In addition, Ms. Decas said that much like farmers' markets, New Bedford has the potential to create a fish market that could operate on weekends and combine the commercial and non-commercial aspects of the port to everyone's advantage.

She recalled a childhood visit to Norway, where her family has roots, and seeing an active public fish market there. She also recounted visiting Seattle's fish market.

Ms. Decas said those experiences with highly utilized public fish markets are what make her enthusiastic about doing the same thing locally. "It is a cool opportunity," Ms. Decas said.

She said the economic viability of a fish market needs to be assessed, along with interest from the fishing industry. "We would need to find a site in partnership with the industry," she said, but the obstacles do not appear to be too great, and it potentially could happen as early as next year on one of the city or state piers.

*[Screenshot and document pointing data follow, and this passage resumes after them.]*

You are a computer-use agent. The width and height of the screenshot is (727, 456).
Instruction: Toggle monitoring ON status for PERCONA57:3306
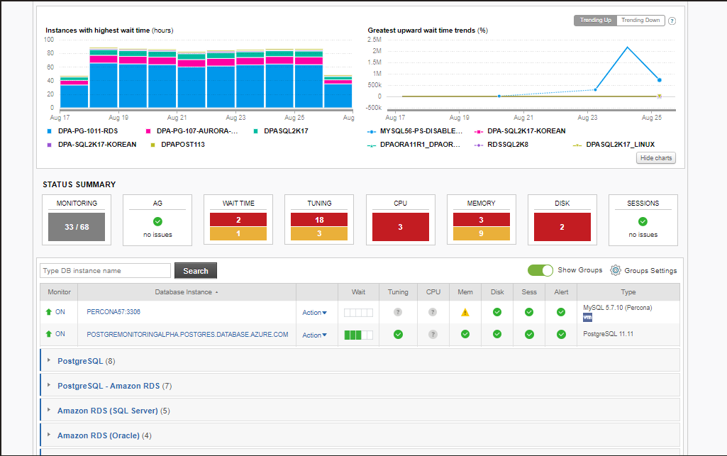click(59, 311)
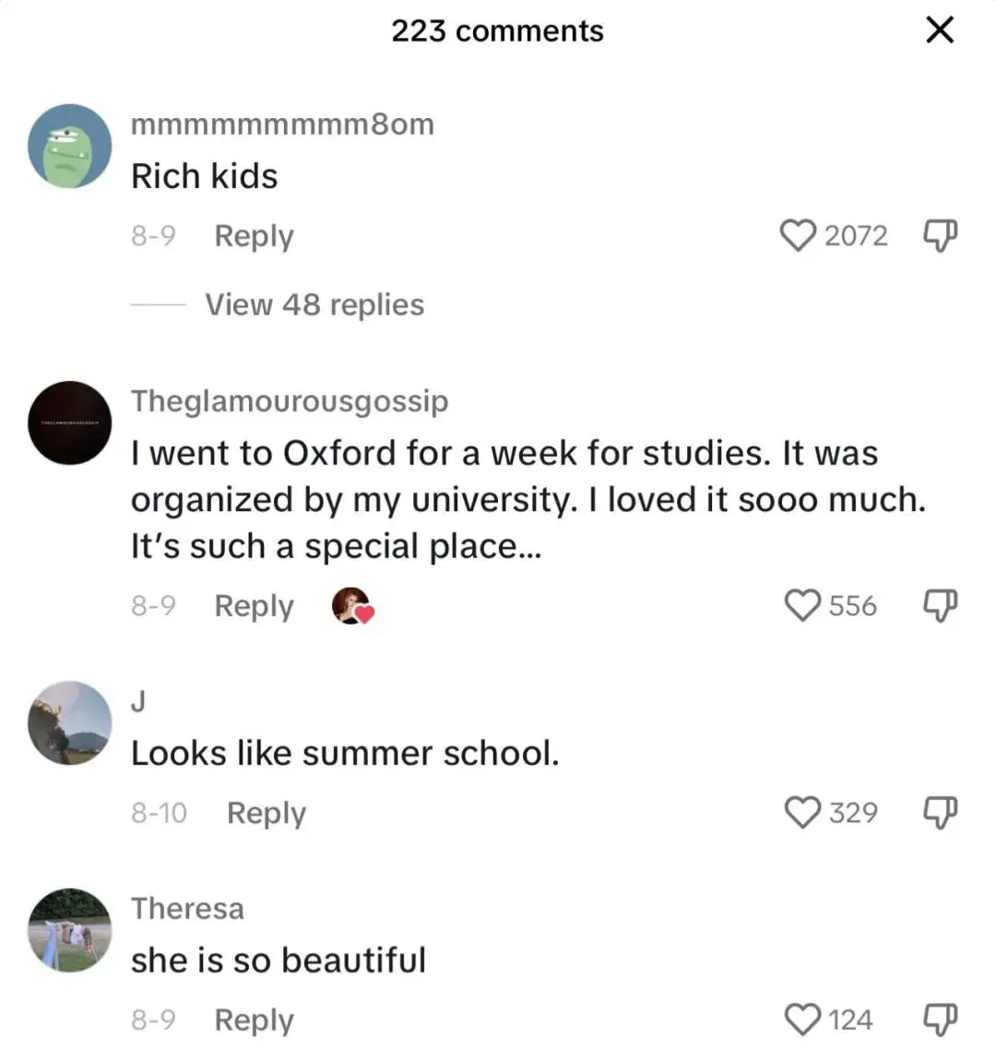Open Theglamourousgossip's black profile picture

pyautogui.click(x=70, y=422)
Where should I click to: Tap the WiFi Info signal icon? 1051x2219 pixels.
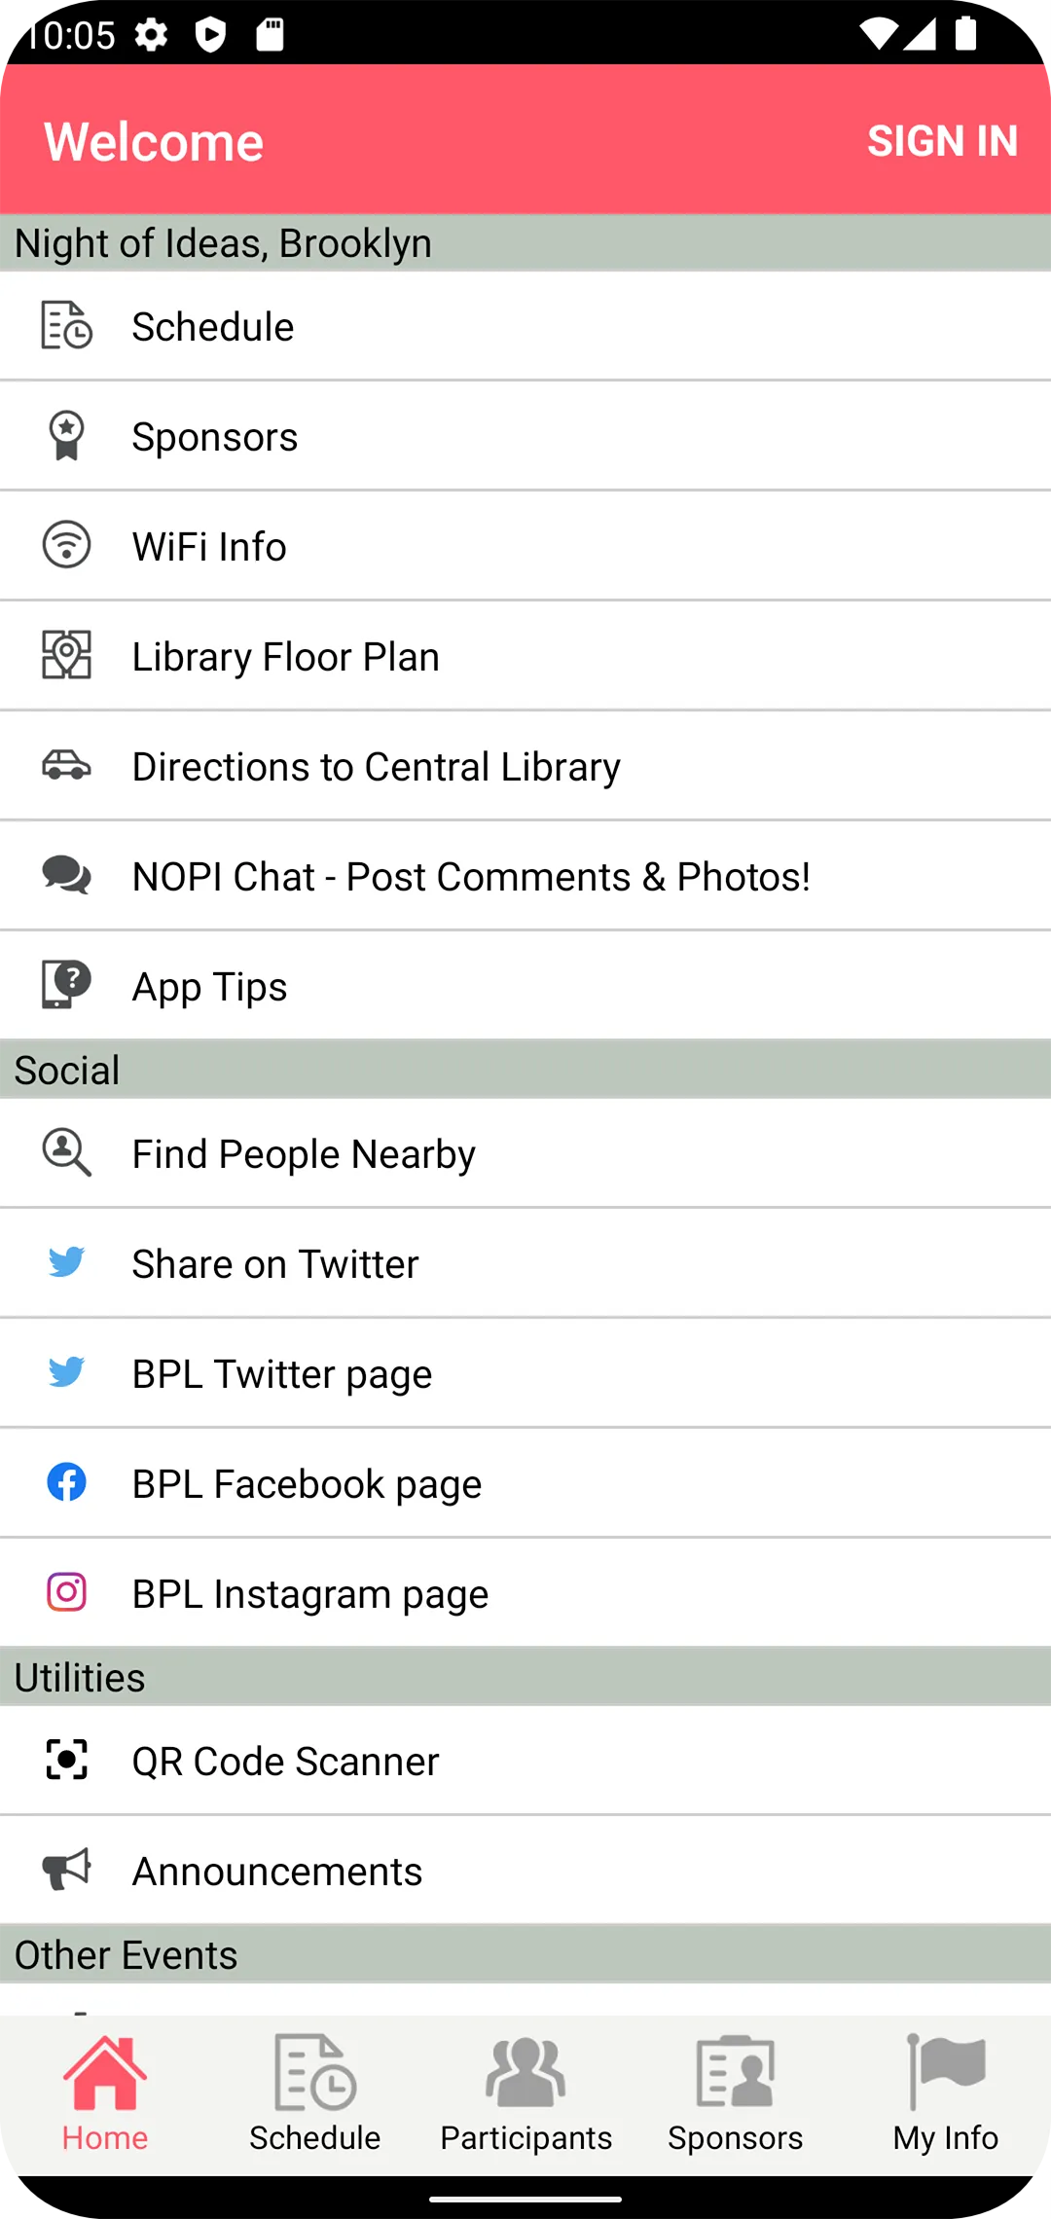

Ms. Decas, who was put in her job by Mayor Lang, serves as both director of the Port of New Bedford and executive director of the city Harbor Development Commission.

She said the Lang administration operates with a forward-looking attitude. She said the city last year looked at starting ferry service between New Bedford and Woods Hole. Ms. Decas said the city received $75,000 from the state to conduct a study.

"Mayor Lang said 'no study, let's run it.' We set up a pilot project ? two trips a day ? for the first two weeks in August. Two thousand people got on the ferries ? they were at capacity," Ms. Decas said.

There still is not scheduled ferry service to Woods Hole, but the experience of actually operating a pilot program provided useful information and having a permanent ferry connection remains a goal.

Contact Joe Cohen at jcohen@s-t.com
http://www.southcoasttoday.com/apps/...42/1011/TOWN10

Kristin Decas' head is in the right place. In fact, I'm shocked that she mentioned that route 18 should be turned into a boulevard. It's good to see that the administration is on board.

It would be wise of New Bedford to create a fish market (although trying to be Seattle is no easy task, but the ambition should be lauded) on the waterfront. It's the most important fishing port in the country, so that's one way to capitalize on that. Good stuff.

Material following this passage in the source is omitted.